Sophie has really done remarkably well these past couple of days. I know that David filled you in on the Safari trip yesterday. I had every intention of carrying her through the park all day, but then the train ride was the first thing we did. She really surprised us with how much she opened up on that ride. She was laughing and playing with us, and babbling away. She had not really laughed out loud like that up until that point. We really felt like that was a turning point. She and David had a great bonding that day, which, I believe, led into an even better day today.

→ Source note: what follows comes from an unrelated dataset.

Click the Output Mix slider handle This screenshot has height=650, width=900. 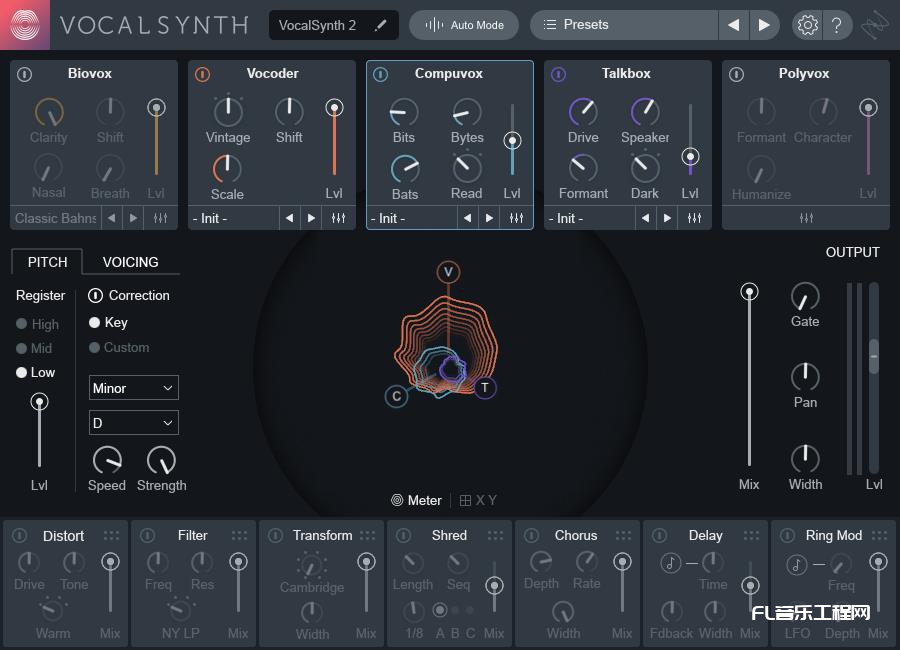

Now, we didn’t get to do anything as exciting as the Safari today, but we did get off the Island and do a little shopping. We really haven’t been off the Island since we got here, except for a trip to the Carrefour, so it was still exciting for us. We feel like we’ve been here on this Island forever. But, since yesterday went so well, we thought we would take a little walk. Again, she let David carry for a large part of the trip, and she spent a lot of this time playing with him and even leaning in for kisses. Speaking of the kisses, I haven’t even mentioned those yet. They are the sweetest thing. She won’t kiss yet, but when I kiss her, I usually kiss her on her forehead, and she will, oftentimes, lean her head in for me to do it again. So sweet! There have even been occasions where she will lean in for a kiss all on her own!! She’s a snuggle bunny, too. :) She’s really quite an affectionate little angel, which is, I’m sure, why she’s having such a difficult time. It just breaks my heart. That was what I had begun writing about the other night before I got interrupted. ;) I’m still just so heartbroken for her. I know that she will be fine, and I know that this is a good thing for her and her future. And, I know how much she WILL have, but for right now, she’s in a place NO ONE would want to be in. Just try, for one minute, to put yourself in her shoes, even as an adult, much less a child. Can you imagine being taken away from your whole life – everything – and be thrown into this whole new life, new faces, new places, new smells, you have no idea if these people really even care about you or not – you don’t even know what they are saying to you!! All of sudden lights are flashing everywhere, noises you’ve never heard are blaring in your ears (remember her orphanage had nothing – bare walls, no toys, the bare minimum). I feel so sad for her, yet so proud of her. As hard as this must be for her, she is starting to trust us. She’s taking little steps every day. She's just becoming happier in general. You can see it in her face, in her actions, in everything about her. We are so thankful for this! There are still many insecurities. She doesn’t want to put down for even one second, among many others, but that’s ok. I don’t blame her. Like I said, I can’t imagine what it must really be like for her. But, we’ll get there, and when we finally do, we may not even realize it right away. :)
Again, thank you all so much for all your prayers! They are truly appreciated, and they are definitely being heard! :)
“…If it all just happened overnight, you wouldn’t know how much it means.”